# Marjal



## rocky1968 (Nov 10, 2011)

does anybody recommend the majal sites has any body been.


----------



## Wizzo (Dec 3, 2007)

If you like sites the size of a small town, a little away from the nearest town but with all the bells and whistles (bar, shop, pools, spas, activities) then this is the place for you.

Personally, not my kind of thing.

JohnW


----------



## PAT4NEIL (Jul 21, 2007)

We have just left the Eco Marjal at Catral after a month.

We were on a fun rally with 30 others, so we had friends with us.

It does depend what you want from a site, the facilities are the best we have ever had, the indoor, outdoor pool, spa and gym are impressive.

You can see the mountains so not that boring to look at, its near the motorway but you get used to the noise.
The staff are friendly.

It does depend when you want to go if its peak I think it will just be too busy to get full use of the inddor pool, spa and gym (there is charge for those too) I know at Easter they are limiting the amount of time you can stay their and are having to book your slot for the indoor pool, spa and gym.

There not much else around the site, although would recommend Longs bar for english sunday roast in Catral, and Harrys bar in sanfelip
daytime menu 9E monday to friday, nightime and weekend 15E.

If you book via a group like FACTS make sure you get your discount beforehand.

We had a cracking deal and only paid 9.65 euros per day including free ehu and the spa etc.

It is a bit like an open car park at the moment as the planting hasnt had time to establish.

The other marjal site near guardamer, is a more compact established site, next to the river and beach and a cycle track and a few kilometres from the town, more expensive especially at peak times, but they do take the acsi card off peak.


----------



## cavaqueen (Mar 27, 2006)

Hi there,

We have been coming to Marjal, Guardamar for years and love it, it is quite full with Spanish people at the moment because of Easter, but it will soon be very quiet when they leave, as most of the long termers have also left.
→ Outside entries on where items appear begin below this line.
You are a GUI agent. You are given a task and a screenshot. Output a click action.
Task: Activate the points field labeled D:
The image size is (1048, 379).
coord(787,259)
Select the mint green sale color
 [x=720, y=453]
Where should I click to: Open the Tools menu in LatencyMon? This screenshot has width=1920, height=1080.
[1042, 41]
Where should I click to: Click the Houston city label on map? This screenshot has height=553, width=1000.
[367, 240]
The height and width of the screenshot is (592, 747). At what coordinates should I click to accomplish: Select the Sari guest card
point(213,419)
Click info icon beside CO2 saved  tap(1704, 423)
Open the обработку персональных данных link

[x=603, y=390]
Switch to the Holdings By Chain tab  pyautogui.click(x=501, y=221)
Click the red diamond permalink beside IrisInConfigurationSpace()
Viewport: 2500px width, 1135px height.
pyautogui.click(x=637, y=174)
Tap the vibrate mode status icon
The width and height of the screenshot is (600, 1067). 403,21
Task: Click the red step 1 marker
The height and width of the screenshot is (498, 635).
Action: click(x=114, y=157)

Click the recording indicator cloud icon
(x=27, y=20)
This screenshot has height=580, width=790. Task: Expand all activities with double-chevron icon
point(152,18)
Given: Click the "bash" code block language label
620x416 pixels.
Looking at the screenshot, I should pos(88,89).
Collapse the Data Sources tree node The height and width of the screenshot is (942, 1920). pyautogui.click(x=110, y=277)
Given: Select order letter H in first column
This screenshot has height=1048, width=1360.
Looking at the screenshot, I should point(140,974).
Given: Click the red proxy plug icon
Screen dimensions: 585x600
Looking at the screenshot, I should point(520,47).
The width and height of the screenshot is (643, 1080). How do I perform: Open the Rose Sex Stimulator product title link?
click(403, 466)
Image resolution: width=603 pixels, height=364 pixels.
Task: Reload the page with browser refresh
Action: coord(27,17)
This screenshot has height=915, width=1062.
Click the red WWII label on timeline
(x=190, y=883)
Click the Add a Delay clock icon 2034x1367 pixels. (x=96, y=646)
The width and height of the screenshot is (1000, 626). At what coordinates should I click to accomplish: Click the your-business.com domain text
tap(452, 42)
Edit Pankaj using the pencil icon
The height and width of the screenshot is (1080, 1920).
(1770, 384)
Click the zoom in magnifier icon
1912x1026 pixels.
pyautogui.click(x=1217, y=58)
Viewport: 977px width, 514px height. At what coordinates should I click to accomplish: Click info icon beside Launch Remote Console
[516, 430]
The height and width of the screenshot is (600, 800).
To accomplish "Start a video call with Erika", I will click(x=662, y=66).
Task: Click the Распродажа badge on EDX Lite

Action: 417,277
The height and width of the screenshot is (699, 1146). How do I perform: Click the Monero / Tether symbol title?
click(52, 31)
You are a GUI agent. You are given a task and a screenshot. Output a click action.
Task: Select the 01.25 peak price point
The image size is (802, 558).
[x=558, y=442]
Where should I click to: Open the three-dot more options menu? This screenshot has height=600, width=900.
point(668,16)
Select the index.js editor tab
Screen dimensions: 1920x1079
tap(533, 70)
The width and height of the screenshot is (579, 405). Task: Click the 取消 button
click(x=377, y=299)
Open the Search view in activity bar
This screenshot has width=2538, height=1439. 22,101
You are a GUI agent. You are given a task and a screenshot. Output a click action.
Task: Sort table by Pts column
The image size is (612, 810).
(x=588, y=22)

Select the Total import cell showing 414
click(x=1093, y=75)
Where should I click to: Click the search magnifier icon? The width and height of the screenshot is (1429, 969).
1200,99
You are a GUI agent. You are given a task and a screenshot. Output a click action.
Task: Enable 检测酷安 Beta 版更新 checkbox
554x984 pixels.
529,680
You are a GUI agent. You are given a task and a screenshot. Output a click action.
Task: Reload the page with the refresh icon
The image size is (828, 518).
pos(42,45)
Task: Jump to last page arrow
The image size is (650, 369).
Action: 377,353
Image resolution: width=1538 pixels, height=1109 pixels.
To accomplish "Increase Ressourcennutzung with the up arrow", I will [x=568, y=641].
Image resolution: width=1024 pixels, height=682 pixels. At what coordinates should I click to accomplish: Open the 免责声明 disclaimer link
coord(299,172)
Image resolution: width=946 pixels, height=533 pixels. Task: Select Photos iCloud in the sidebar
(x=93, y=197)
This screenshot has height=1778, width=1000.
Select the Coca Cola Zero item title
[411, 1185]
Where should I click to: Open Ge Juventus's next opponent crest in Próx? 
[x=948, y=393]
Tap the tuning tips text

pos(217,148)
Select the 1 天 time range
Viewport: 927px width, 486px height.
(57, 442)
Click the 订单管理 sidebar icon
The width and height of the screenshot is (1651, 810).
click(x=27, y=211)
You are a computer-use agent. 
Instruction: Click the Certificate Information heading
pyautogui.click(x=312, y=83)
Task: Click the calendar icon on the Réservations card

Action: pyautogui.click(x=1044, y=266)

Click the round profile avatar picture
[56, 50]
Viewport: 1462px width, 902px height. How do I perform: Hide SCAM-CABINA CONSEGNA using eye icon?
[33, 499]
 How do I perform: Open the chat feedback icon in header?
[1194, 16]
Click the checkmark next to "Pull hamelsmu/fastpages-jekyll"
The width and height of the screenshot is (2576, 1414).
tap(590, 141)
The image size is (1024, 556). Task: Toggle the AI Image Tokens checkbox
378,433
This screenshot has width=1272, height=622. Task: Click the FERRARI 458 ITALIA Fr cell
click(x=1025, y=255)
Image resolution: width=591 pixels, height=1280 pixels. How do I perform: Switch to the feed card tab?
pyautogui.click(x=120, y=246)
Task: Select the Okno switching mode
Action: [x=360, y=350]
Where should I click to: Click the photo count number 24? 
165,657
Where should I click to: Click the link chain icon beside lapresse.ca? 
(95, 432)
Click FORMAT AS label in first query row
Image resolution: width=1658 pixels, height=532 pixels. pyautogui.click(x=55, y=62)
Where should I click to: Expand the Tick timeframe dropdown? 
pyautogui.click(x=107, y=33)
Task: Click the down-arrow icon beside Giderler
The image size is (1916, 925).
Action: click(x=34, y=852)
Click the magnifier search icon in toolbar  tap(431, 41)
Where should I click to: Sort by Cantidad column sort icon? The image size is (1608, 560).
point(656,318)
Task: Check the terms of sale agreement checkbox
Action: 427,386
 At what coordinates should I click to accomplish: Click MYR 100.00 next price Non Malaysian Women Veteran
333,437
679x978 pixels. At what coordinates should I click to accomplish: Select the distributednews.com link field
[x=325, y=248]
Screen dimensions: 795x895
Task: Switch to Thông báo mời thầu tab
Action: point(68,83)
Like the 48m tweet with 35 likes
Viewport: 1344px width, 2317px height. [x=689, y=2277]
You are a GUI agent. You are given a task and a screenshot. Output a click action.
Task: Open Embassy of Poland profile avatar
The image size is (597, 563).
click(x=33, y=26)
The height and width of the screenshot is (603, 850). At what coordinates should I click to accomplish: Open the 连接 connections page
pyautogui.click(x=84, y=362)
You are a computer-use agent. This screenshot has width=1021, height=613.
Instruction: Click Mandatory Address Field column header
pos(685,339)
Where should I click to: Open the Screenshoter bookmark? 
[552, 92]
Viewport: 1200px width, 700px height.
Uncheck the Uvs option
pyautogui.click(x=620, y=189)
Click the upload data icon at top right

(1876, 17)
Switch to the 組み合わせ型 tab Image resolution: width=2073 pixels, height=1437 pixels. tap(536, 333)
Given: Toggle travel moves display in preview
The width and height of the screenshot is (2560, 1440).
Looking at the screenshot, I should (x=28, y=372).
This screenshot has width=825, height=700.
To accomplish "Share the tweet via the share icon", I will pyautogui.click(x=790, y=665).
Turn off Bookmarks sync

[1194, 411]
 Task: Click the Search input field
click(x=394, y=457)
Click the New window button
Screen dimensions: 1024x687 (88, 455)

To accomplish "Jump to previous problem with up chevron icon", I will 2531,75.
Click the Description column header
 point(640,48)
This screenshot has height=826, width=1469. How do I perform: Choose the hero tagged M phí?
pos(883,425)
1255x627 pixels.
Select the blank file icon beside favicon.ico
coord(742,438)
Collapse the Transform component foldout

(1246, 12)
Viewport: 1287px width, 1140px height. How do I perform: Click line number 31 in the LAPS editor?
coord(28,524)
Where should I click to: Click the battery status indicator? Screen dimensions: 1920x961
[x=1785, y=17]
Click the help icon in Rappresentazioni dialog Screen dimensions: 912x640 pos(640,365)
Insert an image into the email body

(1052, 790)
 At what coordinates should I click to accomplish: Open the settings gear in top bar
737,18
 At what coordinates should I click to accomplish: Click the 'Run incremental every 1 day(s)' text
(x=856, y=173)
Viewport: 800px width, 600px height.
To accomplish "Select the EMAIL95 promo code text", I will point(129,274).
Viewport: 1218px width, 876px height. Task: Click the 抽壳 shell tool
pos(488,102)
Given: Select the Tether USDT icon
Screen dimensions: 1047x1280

This site has only 120 pitches, the new site has 1560 !!! both are very clean and well equiped, it all depends what you want, in my opinion the new site is more luxurious due to all the brand new facilities, this site is more of a homely type site. 

Both are good value for money (after Easter) if you stay for a long time or use ACSI

cheers

Cavaqueen


----------



## JohnH (May 10, 2005)

PAT4NEIL said:


> We have just left the Eco Marjal at Catral after a month.
> 
> We were on a fun rally with 30 others, so we had friends with us.
> 
> ...


Could not agree more with the above statements regarding the Marjal Crevillente site. My wife and I spent nearly three months there this year and are going back in September. It is still like a carpark because the shrubbery has not yet had time to grow but the staff and the facilities are second to none. Just make sure you have bicycles or some means of getting around. The area is covered with some fabulous villages each with their own charm (plus markets etc.). Very worthwhile exploring.
Regards


----------